Rain, thunder, fog, riverboats, marshes, and bogs set the chilly, bleak tone for The Frankenstein Chronicles amid period lantern light, overcoats, and muskets. Eerie artwork and beastly designs in the opening credits parallel the gory sights with separated body parts, arms, and legs upon the table, bowls of entrails, and stuck pigs contrasting the organ music, ladies frocks, bonnets, and courtly wigs. It’s bowler hats, simple crates, and bare rooms with peeling wall plaster for lower men but parasols, pocket watches, top hats, carriages, luggage, and grand estates for the upper echelon. Stonework and authentic buildings accent the blustery outdoor scenery, cobblestone streets, and humble cemeteries. Sunlight and bright visions are few and far between amid the candlelit patinas and small pocket portraits – the only available likeness of the deceased – however, reflections, deformed glances in the mirror, and filming through the window panes accent the man versus monster themes. Wooden coffins, baby-sized caskets, plain burial shrouds, simple crosses, body bags, and tanks containing deformed fetuses create more monsters and morose amid sophisticated libraries, early medical gear, handwritten letters, signets, and wax seals. Bones, blood, electricity, ruined abbeys, and hazy, dreamlike overlays combine with late Bach cues for final horrors, but it is bemusing to see the same title page on that open copy of Frankenstein over and over again – as if we could forget our eponymous literary source!
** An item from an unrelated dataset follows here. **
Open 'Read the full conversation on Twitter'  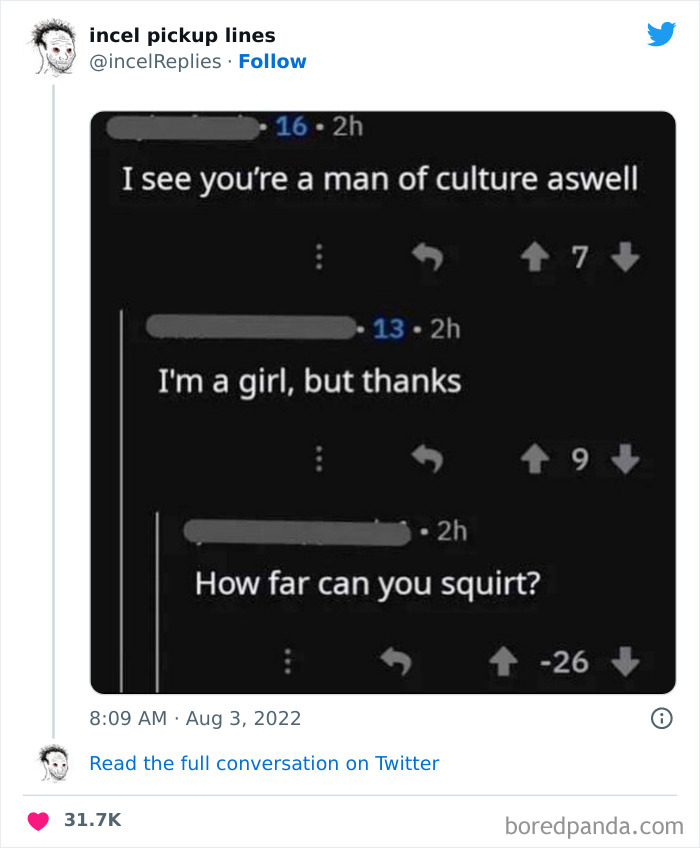coord(265,763)
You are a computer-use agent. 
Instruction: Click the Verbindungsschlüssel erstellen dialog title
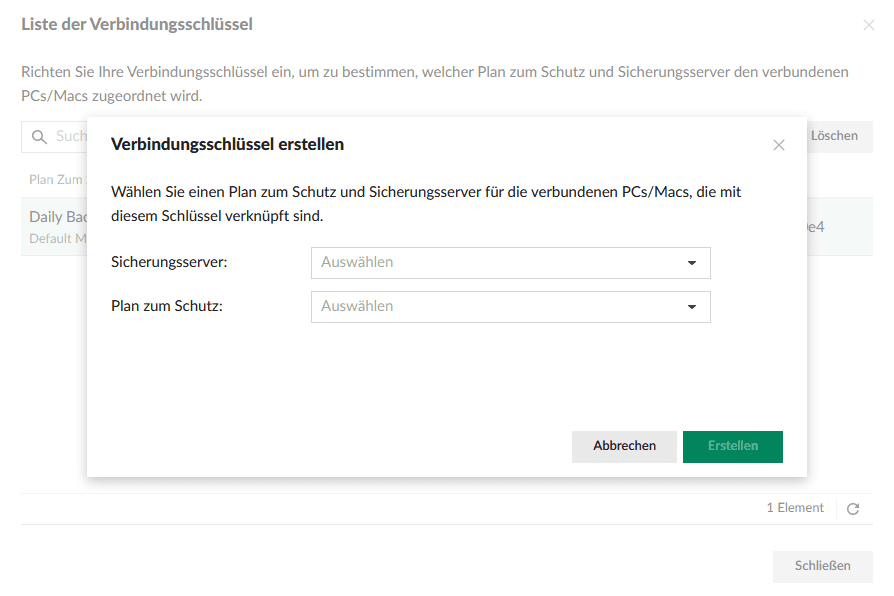[227, 144]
Although many scenes happen on the move, enough information is given with time for dialogue in reasonable length conversations, balancing the visual pace and investigation exposition rather than resorting to in your face editing and transitions. All six, forty-eight-minute episodes in Series One are directed by Benjamin Ross (Poppy Shakespeare), teaming with writer Barry Langford (Guilty Hearts) for one cohesive tone on this ITV hidden gem now of course branded as a Netflix Original.

While some elements may be obvious, my theory on the new spins in The Frankenstein Chronicles was totally wrong, and I again wish there were more gothic, sophisticated series like this and Penny Dreadful. The Frankenstein Chronicles isn’t outright horror – the macabre drama, dreary case, and disturbing mystery are not designed as a scare to frighten even as choice gore keeps the ghastly at hand for this easy to marathon harbinger. Instead, the British gravitas meets mad science combines for a Poe-Esque caper with literary fantastics peppering the intertwined crimes and Frankenstein what-ifs.